The rosters of both teams read like a casting call for Boardwalk Empire — Boston had first baseman Stuffy McInnis, righthanded forkballer Bullet Joe Bush, southpaw Dutch Leonard, shortstop Heinie Wagner and some brash young pitcher and outfielder going by the name of "Babe". The Cubs, meanwhile, were home to backstop Rowdy Elliott, righthander Speed Martin, outfielder Dode Paskert and lefthander Hippo Vaughn.

Ruth went 2-0 in the series and put up a 1.06 ERA, allowing only two runs on 13 hits while walking seven and striking out four in 17 innings. Righty Carl Mays won the other two games for the Sox, giving up two runs on 10 hits while striking out five in 18 innings as the Sox won despite being outscored 10-9 and out-hit 37-32 in the series.
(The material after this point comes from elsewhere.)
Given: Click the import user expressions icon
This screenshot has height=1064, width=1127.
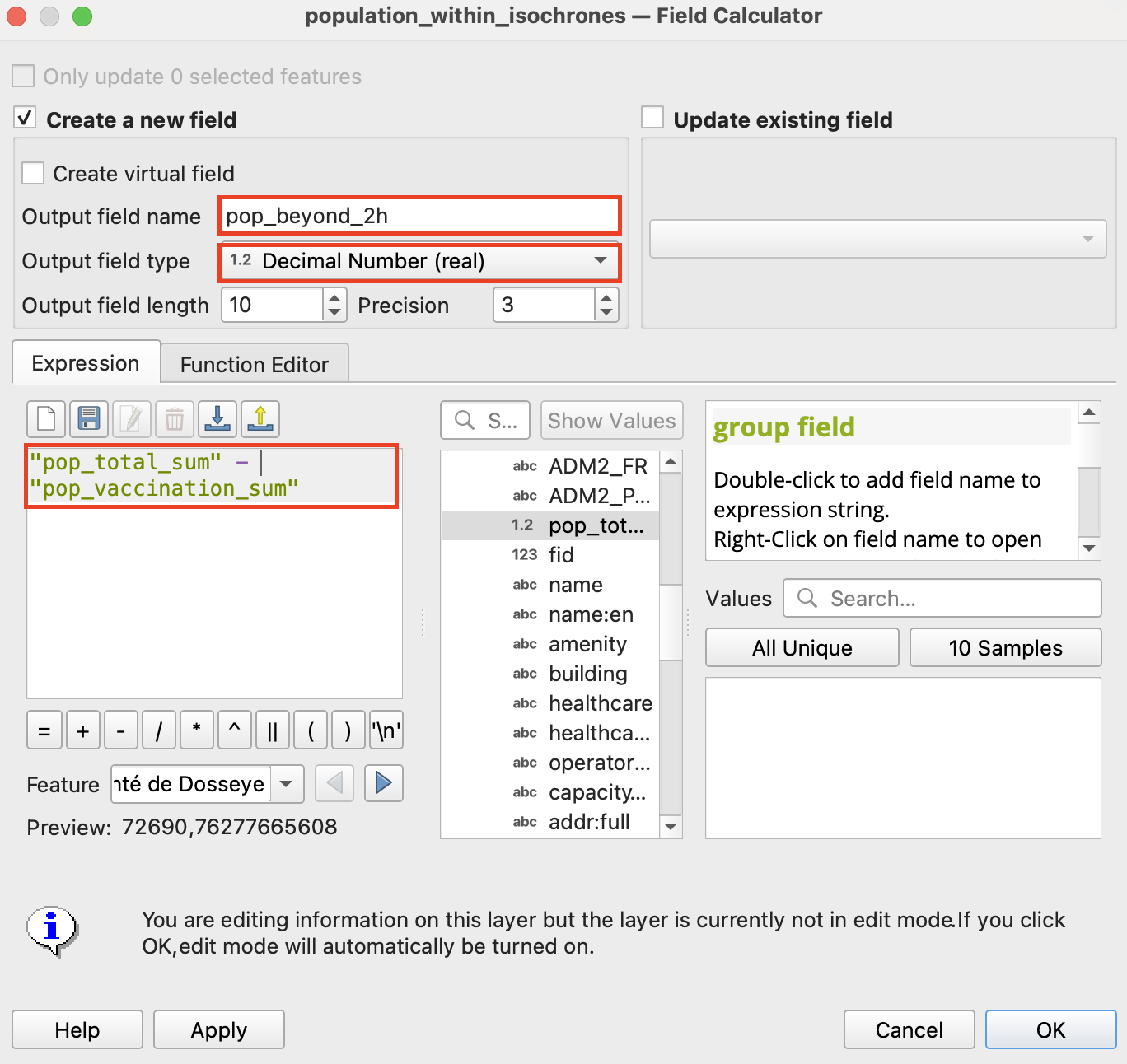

To this day, it marks the fewest runs scored by a winning team in World Series history.

While Mark Vandeusen a.k.a. @LucidSportsFan today decried the abundance of talk surrounding the significance of the Sox possibly winning it all for the first time at home since Sept. 11, 1918 in a blog entry, an argument could be made that there’s one final turn of the key yet to come for Boston baseball fans.

We shook off 86 years of disappointment and ended a so-called curse on the road in St. Louis in 2004. We proved it wasn’t a one-off just three years later, sweeping the Rockies in Colorado to win a second title.

But Red Sox Nation has yet to see their beloved Sox don the crown in the shadow of the mighty Green Monster and between poles both Pudgy and Pesky. There’s something to be said for home, and how it’s truly where the heart of this Nation lies.

That heart will be pumping hard on Wednesday. Teeth will be bared. Fists will be clenched.

Count them: 37,400 faithful disciples, all hanging on every pitch and waiting to carve that one last, definitive notch on the belt — all waiting for the day our Sox hold the trophy high for everybody in that “lyric little bandbox of a ballpark”, as John Updike wrote in his eloquent requiem for Ted Williams’ last at-bat in 1960, to see. To revel in. To share our fervent loyalty to this team with our brethren for the first time since 1918 in our own cathedral.

Significance of winning it at home? I’d say there’s plenty.